NC Arts Council Fellowship Exhibition Features 3 Artists from Guilford County



The NC Artist Fellowship: Escapes and Revelations will be presented at the Southeastern Center for Contemporary Art (SECCA) from Thursday, Feb. 13 to Sunday, June 7 and features the work of choreographer Duane Cyrus, and visual artists Mariam Azia Stephan and Barbara Campbell Thomas, all from Guilford County.
The exhibition features 60 works of art in a variety of media ranging from video to installation, ceramic, textiles, ironwork, painting, film and dance from the recipients of the North Carolina Arts Council’s 2018–2019 Artist Fellowship.
Duane Cyrus, a choreographer and performer has worked in a range of genres and styles, including concert dance, musical theater, contemporary art, and drama. He creates works that illustrate the interplay between questions and ideas that, in his words, arise from “positioning moving bodies in conceptual environments.” The Director of the Theatre of Movement, he is a 2018 Bessie Award Nominee for Best Performance in Cynthia Oliver’s Virago-Man Dem, which premiered at the Brooklyn Academy of Music. He is the recipient of the 2017 Provost’s Strategic Seed Grant for Vibrant Communities from the University of North Carolina at Greensboro for his choreographic work, Hero Complexities and is the co-author and editor of Vital Grace: The Black Male Dancer. He received his M.F.A. in Choreography from the University of Illinois and is now a Professor of Dance at the University of North Carolina at Greensboro.

Barbara Campbell Thomas combines painting with quilting, overlaying their visual vocabularies to create complex formal dialogues within each piece that resonate with the details of her own life and the history of each media. Thomas’ paintings have been exhibited in museums and galleries across the U.S. She received her MFA from the University of California, Berkeley. Barbara Campbell Thomas has been an artist-in-residence at the Hambidge Center for Creative Arts and Sciences in Rabun Gap, Georgia, as well as at the Skowhegan School of Painting and Sculpture.
Mariam Aziza Stephan has been an exhibiting artist for thirteen years. She has shown her paintings and drawings in the U.S. and in Egypt. She has worked as an Artist-in-Residence at Ox-Bow, held a residency at the Vermont Studio Center and DRAW international, and received a Fulbright Scholars Award to Egypt in 2010-11 to draw from the collection at the Egyptian Museum in Cairo, Stephan earned her MFA in Painting from the University of Washington in 2002, and her BFA in Painting from the Minneapolis College of Art and Design in 1995, with a semester abroad at the Accademia di Belle Arti in Florence, Italy.
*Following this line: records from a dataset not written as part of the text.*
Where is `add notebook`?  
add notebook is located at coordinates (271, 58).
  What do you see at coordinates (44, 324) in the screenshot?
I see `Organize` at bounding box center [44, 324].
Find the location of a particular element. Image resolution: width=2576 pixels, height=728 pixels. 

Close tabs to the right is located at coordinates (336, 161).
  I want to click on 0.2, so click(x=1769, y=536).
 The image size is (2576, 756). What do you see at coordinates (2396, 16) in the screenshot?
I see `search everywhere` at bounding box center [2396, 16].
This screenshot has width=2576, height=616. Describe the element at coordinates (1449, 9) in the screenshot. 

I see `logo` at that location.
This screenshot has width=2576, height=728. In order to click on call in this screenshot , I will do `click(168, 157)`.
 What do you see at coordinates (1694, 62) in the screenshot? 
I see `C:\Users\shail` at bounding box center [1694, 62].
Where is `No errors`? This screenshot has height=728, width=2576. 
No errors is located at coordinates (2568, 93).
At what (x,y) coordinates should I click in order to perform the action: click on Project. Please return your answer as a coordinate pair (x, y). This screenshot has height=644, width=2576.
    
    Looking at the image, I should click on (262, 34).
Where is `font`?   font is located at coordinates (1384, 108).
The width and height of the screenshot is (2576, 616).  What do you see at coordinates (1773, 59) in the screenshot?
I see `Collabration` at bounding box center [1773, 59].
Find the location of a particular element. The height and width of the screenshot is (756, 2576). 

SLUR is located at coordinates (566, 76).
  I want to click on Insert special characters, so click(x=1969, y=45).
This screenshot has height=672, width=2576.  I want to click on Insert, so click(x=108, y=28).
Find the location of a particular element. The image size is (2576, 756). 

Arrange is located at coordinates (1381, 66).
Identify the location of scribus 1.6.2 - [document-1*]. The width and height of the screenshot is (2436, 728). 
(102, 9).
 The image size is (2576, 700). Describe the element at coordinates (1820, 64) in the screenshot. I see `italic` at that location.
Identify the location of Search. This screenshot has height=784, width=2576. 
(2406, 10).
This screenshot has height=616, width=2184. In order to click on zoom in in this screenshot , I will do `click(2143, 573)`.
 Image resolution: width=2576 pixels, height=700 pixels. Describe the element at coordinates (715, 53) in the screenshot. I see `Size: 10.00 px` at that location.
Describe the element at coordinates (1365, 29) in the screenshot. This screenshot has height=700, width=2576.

She lives in Greensboro and serves as Associate Professor in Painting and Drawing at the University of North Carolina at Greensboro.
Other N.C. artists featured include visual artists Endia Beal, Joelle Dietrick and Owen Mundy, Andrew Etheridge, Sabine Gruffat, Susan Alta Martin, Mario Marzán, Renzo Ortega, and Montana Torrey, and Christina Weisner; craft artists Seth Gould, Eric Knoche, and Rachel Meginnes; film/video artists Kelly Creedon, Rodrigo Dorfman, and André Silva; and choreographers Anna Barker, and Kate Weare.
An opening reception will be held on Thursday, February 13 from 6 to 8 p.m. Several of the artists featured in the exhibition will be on hand to discuss their work. The exhibition will be displayed in the Main and Potter Galleries at SECCA.
SECCA is located at 750 Marguerite Drive in Winston-Salem and is free and open to the public Wednesday, Friday, and Saturday from 10 a.m. to 5 p.m., Thursday from 10 a.m. to 8 p.m., and Sunday from 1 to 5 p.m.